2. Animals usually evolve very domain-specific adaptations to handle the daily business of surviving and reproducing. Most of these adaptations are morphological and physiological rather than cognitive, ranging in humans from about 200 different cell types to about 80 different organs. These are typically ‘narrow’ in function rather than ‘general’. There are 206 different bones in the human adult, rather than one all-purpose super-Bone. There are about a dozen types of immune system cells to defend the body against intruders (e.g. eosinophils, basophils, macrophages, dendritic cells, T cells, B cells), rather than one all-purpose super-Defender cell. (For more on this point, see my EA Forum post on embodied values.)

It’s tempting to think of the human brain as one general-purpose cognitive organ, but evolutionary psychologists have found it much more fruitful to analyze brains as collections of distinct ‘psychological adaptations’ that serve different functions. Many of these psychological adaptations take the form of evolved motivations, emotions, preferences, values, adaptive biases, and fast-and-frugal heuristics, rather than general-purpose learning mechanisms or information-processing systems. As we’ll see later, the domain-specificity of motivations, emotions, and preferences may have been crucial in solving the gene/brain alignment problem, and in protecting animals against the misalignment dangers of running more general-purpose learning/cognition systems. 

(Note that the existence of ‘general intelligence’ (aka IQ, aka the g factor) as a heritable, stable, individual-differences trait in humans, says nothing about whether the human mind has a highly domain-specific cognitive architecture. Even a highly heterogenous, complex, domain-specific cognitive architecture could give rise to an apparently domain-general ‘g factor’ if harmful mutations, environmental insults, and neurodevelopmental errors have pleiotropic (correlated) effects on multiple brain systems. My ‘pleiotropic mutation model’ of the g factor explores this in detail; see this, this, this, this, and this). Thus, the existence of ‘general intelligence’ as an individual-differences trait in humans does not mean that human intelligence is ‘domain-general’ in the sense that we expect ‘Artificial General Intelligence’ to be relatively domain-general.)

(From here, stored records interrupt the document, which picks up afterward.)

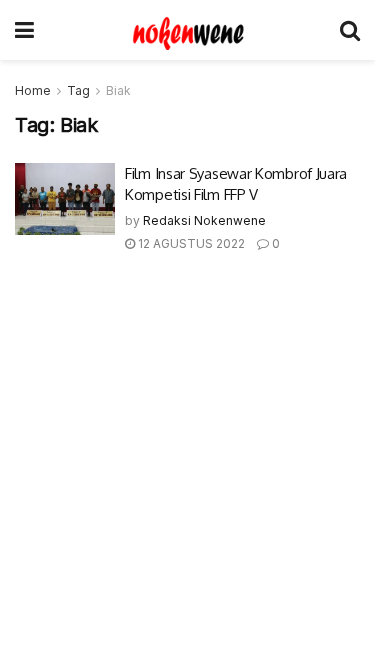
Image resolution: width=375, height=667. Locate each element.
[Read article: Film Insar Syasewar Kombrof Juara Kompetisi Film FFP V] (65, 199)
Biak (118, 90)
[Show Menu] (24, 30)
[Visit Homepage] (187, 30)
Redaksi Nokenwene (204, 220)
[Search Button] (350, 30)
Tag (78, 90)
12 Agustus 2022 (190, 243)
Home (33, 90)
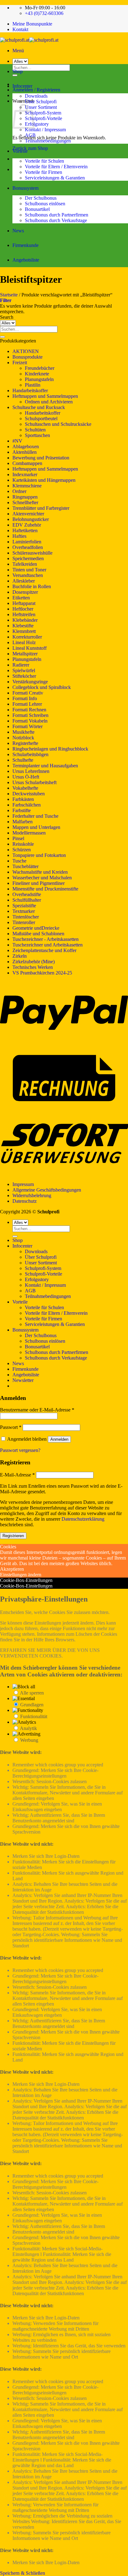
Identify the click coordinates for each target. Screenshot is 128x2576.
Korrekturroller (27, 636)
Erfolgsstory (37, 124)
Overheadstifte (26, 894)
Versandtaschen (27, 575)
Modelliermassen (29, 832)
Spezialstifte (24, 905)
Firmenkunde (25, 245)
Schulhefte (22, 760)
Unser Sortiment (41, 107)
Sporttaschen (37, 435)
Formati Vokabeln (30, 720)
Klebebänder (25, 620)
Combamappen (27, 463)
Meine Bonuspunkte (32, 23)
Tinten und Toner (29, 569)
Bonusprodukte (27, 357)
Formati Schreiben (30, 715)
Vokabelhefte (25, 788)
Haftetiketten (25, 530)
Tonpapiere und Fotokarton (39, 855)
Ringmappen (25, 497)
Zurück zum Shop (30, 148)
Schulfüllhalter (26, 900)
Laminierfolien (26, 541)
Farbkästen (23, 799)
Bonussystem (25, 188)
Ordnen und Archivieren (49, 401)
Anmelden (59, 1439)
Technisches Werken (32, 967)
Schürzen (21, 849)
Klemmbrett (24, 631)
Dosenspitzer (25, 592)
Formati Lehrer (27, 704)
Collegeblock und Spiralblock (41, 687)
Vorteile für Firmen (43, 172)
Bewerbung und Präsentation (40, 457)
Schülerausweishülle (32, 553)
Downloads (36, 96)
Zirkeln (19, 956)
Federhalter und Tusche (35, 816)
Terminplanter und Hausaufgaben (45, 765)
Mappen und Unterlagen (36, 827)
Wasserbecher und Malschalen (42, 877)
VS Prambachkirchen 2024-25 (42, 972)
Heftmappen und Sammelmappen (45, 396)
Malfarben (22, 821)
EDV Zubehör (26, 525)
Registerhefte (25, 743)
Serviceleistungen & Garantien (55, 177)
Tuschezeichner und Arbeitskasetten (47, 944)
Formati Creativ (27, 692)
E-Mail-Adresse (17, 1474)
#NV (17, 441)
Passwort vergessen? (20, 1450)
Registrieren (13, 1535)
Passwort (10, 1427)
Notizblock (23, 737)
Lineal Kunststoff (29, 648)
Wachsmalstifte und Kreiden (40, 872)
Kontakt (20, 29)
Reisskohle (23, 844)
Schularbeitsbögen (30, 754)
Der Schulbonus (41, 198)
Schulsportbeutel (41, 418)
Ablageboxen (25, 446)
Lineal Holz (24, 642)
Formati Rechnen (29, 709)
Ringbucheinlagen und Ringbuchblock (50, 748)
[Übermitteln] (2, 337)
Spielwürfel (23, 670)
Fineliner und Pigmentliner (38, 883)
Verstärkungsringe (30, 681)
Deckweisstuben (28, 793)
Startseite (9, 294)
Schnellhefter (25, 502)
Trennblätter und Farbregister (40, 508)
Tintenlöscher (25, 916)
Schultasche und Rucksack (38, 407)
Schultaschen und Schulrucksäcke (58, 424)
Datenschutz (24, 1201)
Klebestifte (23, 625)
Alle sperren (32, 1692)
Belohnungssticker (30, 519)
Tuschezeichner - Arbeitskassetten (45, 939)
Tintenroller (23, 922)
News (18, 230)
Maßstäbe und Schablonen (38, 933)
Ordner (19, 491)
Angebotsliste (25, 260)
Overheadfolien (27, 547)
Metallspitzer (25, 653)
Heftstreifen (23, 614)
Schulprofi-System (43, 112)
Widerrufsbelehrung (31, 1195)
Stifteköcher (24, 676)
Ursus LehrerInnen (30, 771)
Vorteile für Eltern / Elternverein (56, 166)
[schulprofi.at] (29, 40)
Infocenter (22, 86)
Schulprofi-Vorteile (43, 118)
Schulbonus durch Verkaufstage (56, 220)
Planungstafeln (39, 379)
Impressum (23, 1184)
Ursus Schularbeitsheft (34, 782)
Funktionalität (33, 1716)
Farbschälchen (26, 804)
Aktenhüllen (24, 452)
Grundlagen (31, 1704)
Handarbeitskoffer (30, 390)
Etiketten (21, 597)
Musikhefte (23, 732)
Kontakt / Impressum (45, 129)
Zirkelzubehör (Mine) (33, 961)
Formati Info (24, 698)
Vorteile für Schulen (44, 161)
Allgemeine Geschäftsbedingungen (46, 1190)
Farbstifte (21, 810)
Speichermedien (28, 558)
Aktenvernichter (28, 513)
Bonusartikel (37, 209)
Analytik (28, 1728)
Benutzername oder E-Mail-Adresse (37, 1409)
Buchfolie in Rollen (31, 586)
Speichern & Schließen (22, 2573)
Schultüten (35, 429)
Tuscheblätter (25, 866)
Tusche (19, 860)
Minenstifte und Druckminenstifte (45, 888)
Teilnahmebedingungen (48, 140)
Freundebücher (39, 368)
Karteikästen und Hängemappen (43, 480)
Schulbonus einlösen (45, 203)
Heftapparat (23, 603)
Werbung (29, 1740)
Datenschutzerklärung (83, 1519)
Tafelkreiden (24, 564)
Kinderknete (37, 373)
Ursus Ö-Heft (25, 776)
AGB (30, 135)
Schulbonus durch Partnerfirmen (56, 214)
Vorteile (20, 151)
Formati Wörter (27, 726)
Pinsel (18, 838)
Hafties (19, 536)
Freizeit (19, 362)
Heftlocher (22, 608)
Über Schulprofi (41, 101)
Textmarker (23, 911)
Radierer (20, 664)
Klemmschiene (27, 485)
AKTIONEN (25, 351)
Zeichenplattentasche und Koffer (44, 950)
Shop (17, 71)
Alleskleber (23, 581)
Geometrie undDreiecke (35, 928)
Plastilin (32, 385)
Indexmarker (24, 474)
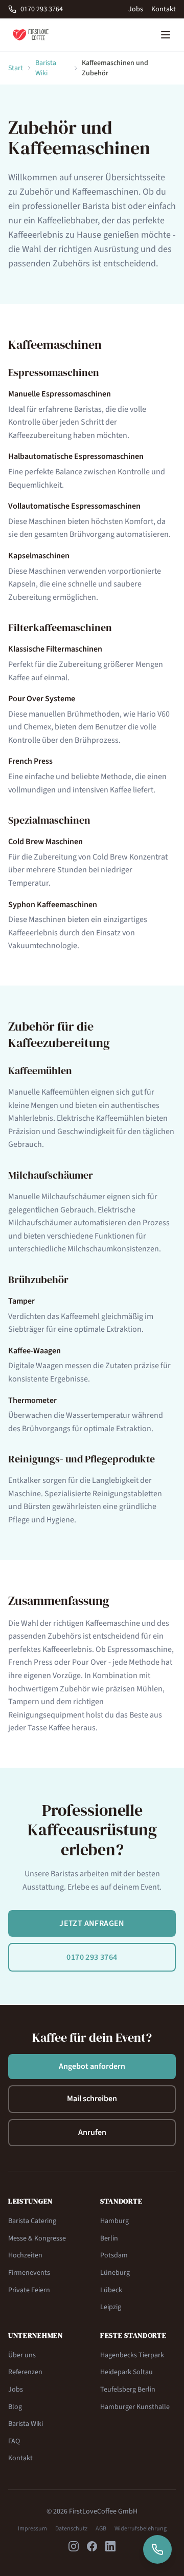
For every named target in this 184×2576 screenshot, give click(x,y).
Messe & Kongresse (37, 2238)
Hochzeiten (25, 2255)
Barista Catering (32, 2221)
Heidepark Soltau (126, 2372)
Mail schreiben (92, 2098)
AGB (101, 2529)
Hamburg (114, 2221)
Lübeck (111, 2290)
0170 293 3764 (41, 9)
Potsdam (114, 2255)
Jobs (135, 9)
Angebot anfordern (92, 2066)
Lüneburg (115, 2273)
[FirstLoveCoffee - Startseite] (30, 35)
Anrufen (92, 2132)
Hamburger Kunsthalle (135, 2407)
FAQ (14, 2441)
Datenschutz (71, 2529)
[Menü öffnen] (165, 35)
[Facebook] (92, 2546)
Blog (15, 2407)
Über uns (22, 2355)
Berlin (109, 2238)
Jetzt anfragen (92, 1923)
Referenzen (25, 2372)
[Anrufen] (157, 2549)
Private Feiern (29, 2290)
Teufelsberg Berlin (127, 2389)
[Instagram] (73, 2546)
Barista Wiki (45, 68)
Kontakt (163, 9)
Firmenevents (29, 2273)
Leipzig (110, 2307)
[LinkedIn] (110, 2546)
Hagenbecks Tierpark (132, 2355)
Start (15, 68)
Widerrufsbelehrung (140, 2529)
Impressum (32, 2529)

This domain-specific evolutionary psychology perspective on how to describe animal and human minds contrasts sharply with the type of Blank Slate models that are typical in some branches of AI alignment work, such as Shard theory. (See my EA Forum post here for a critique of such Blank Slate models). These Blank Slate models tend to posit a kind of neo-Behaviorist view of learning, in which a few crude, simple reward functions guide the acquisition of all cognitive, emotional, and motivational content in the human mind. 

If these Blank Slate models were correct, we might have a little more confidence that AI alignment could be solved by ‘a few weird tricks’ such as specifying some really clever, unitary reward function (e.g. utility function) that guides the AI’s learning and behavior. However, evolution rarely constructs such simple reward functions when solving gene/brain alignment. Instead, evolution tends to construct a lot of domain-specific reward circuitry in animal brains, e.g. different types of evaluation functions and learning principles for different domains such as foraging, mating, predator-avoidance, pathogen-avoidance, social competition, etc. And these domain-specific reward functions are often in conflict, as when gazelles experience tension between the desire to eat tender green shoots, and the desire not to be eaten by big fierce lions watching them eating the tender green shoots. These motivational conflicts aren’t typically resolved by some ‘master utility function’ that weighs up all relevant inputs, but simply by the relative strengths of different behavioral priorities (e.g. hunger vs. fear).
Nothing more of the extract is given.